Problem requirements
Please pick up the passage below on the external functions of states and continue it from its final sentence.

Given text
--------------------------------

However, as the internal developments of other countries sometimes matter, shaping the conditions within countries emerged as a second external function of states. This function can be exerted with high, low, or no respect for the principles of sovereignty and non-interference as well as on the basis, for example, of a request/invitation from the one state or a proposition by the other. It may relate to economic or social conditions (e.g. labour standards, security or human rights issues, or environmental as well as migration concerns).
Beyond the conditions within countries, there is increasing interest by states in shaping global conditions. This third external function of states relates to global public goods as well as other concerns that require more than measures just within countries (e.g. climate; oceans, including deep sea mining; biodiversity; global macroeconomic stability and a functioning trading system; health; air traffic security; space; and migration).
When exercising these functions, governments can use and combine a broad array of means. I suggest categorising them as regulatory, promotional, and cooperative. Regulatory means include laws and norms at the national and international levels. Promotional means refer in the first place to financial and other incentives for non-governmental actors (e.g. business, civil society organisations, individual persons) engaged in external activities. Cooperative means, in this context, are specifically understood as intended intergovernmental project and programme cooperation aiming at concrete, palpable outcomes.

--------------------------------

(Text and element-pointing records)
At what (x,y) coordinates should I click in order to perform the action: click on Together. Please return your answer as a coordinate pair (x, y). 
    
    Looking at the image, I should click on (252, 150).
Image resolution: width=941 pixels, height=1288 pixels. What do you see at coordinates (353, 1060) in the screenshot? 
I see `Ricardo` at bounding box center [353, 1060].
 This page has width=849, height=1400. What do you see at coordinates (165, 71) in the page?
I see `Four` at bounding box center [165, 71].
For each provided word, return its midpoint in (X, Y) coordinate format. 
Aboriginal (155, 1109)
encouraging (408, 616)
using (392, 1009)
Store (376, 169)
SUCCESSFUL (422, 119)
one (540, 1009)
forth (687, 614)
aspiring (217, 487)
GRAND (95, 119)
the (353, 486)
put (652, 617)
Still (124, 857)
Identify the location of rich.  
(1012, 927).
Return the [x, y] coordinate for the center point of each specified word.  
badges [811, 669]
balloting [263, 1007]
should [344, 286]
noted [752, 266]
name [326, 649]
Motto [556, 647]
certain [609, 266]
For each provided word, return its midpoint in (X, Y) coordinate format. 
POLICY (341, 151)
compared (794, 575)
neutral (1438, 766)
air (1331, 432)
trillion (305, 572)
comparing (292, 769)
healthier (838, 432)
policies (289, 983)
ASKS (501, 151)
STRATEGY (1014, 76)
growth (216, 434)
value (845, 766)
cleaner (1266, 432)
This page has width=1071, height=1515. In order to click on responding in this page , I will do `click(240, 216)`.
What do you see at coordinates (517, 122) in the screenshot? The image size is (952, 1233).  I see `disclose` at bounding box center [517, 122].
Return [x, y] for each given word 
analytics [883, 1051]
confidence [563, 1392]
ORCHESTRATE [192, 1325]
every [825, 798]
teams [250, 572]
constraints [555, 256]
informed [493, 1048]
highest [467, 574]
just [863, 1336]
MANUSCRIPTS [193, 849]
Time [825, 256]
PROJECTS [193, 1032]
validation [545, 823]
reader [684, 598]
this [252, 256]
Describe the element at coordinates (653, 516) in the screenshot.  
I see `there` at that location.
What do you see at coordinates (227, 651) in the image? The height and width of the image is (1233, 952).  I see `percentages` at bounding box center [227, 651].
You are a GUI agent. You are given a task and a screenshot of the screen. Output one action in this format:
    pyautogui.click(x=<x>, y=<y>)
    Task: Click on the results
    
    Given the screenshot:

--------------------------------

Task output
All three external functions of a state can be performed in unilateral, bilateral, plurilateral, and multilateral ways. The motives can be selfish, altruistic, or enlightened. The objectives may lie at home or abroad. Furthermore, the functions can be intertwined. For example, countries can shape relations to other countries with the aim of changing conditions within these countries, or they can engage in shaping conditions within other countries while aiming at global conditions or pursuing domestic policy purposes.
When applying this understanding of external governmental activities, one can describe the basic function of development cooperation as shaping conditions within (other) countries by using cooperative and promotional civilian means (Kloke-Lesch 1998a, b). These instruments include, above all, (1) realising projects and programmes that are often accompanied by an active influence on the framework conditions in the respective countries and (2) promoting non-governmental activities in these countries. For this functional definition, it does not matter whether it is performed by a dedicated department (“aid agency”) or by governmental entities scattered across departments. Furthermore, development policy in a broader sense would also try to influence the regulatory activities, for example by foreign affairs or trade departments, with a view to its pursued objectives (“policy coherence for development”).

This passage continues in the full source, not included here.